» **TRY IT**
Would you repeat every entry below word for word but drop the images?

(SUPPLIED ENTRIES Opens)

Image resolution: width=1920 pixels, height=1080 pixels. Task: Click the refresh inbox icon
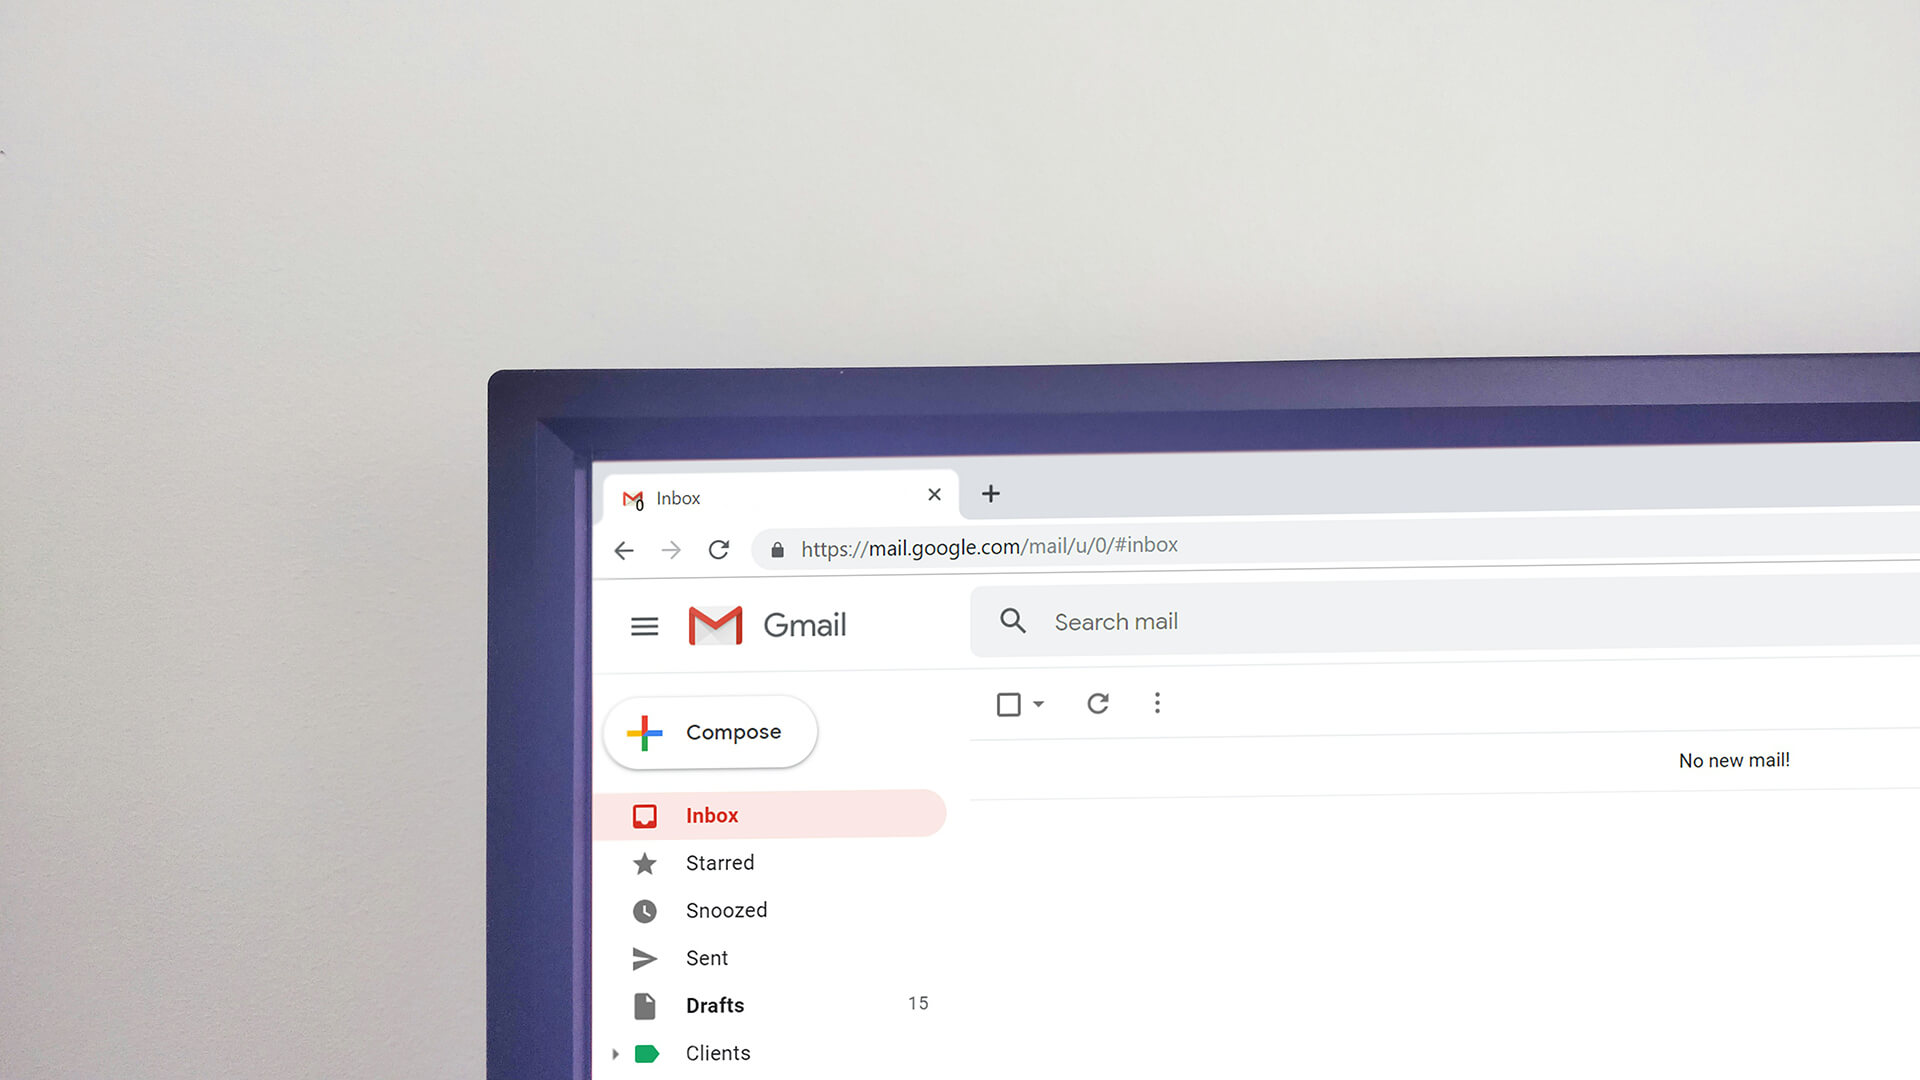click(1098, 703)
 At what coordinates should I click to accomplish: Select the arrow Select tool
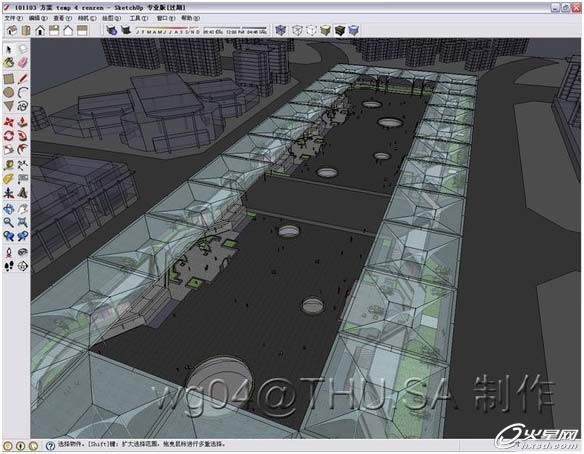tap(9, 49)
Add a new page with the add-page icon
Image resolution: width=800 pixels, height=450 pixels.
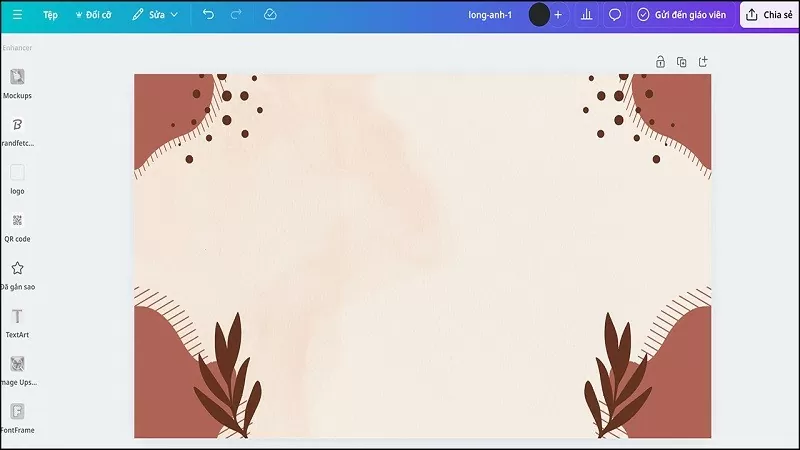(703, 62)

(SUPPLIED ENTRIES Closes)

» **EXERCISE RESULT**
Image resolution: width=1920 pixels, height=1080 pixels. Task: Click the refresh inbox icon
click(1098, 703)
 At what coordinates should I click to accomplish: Select the arrow Select tool
tap(9, 49)
Add a new page with the add-page icon
Image resolution: width=800 pixels, height=450 pixels.
(703, 62)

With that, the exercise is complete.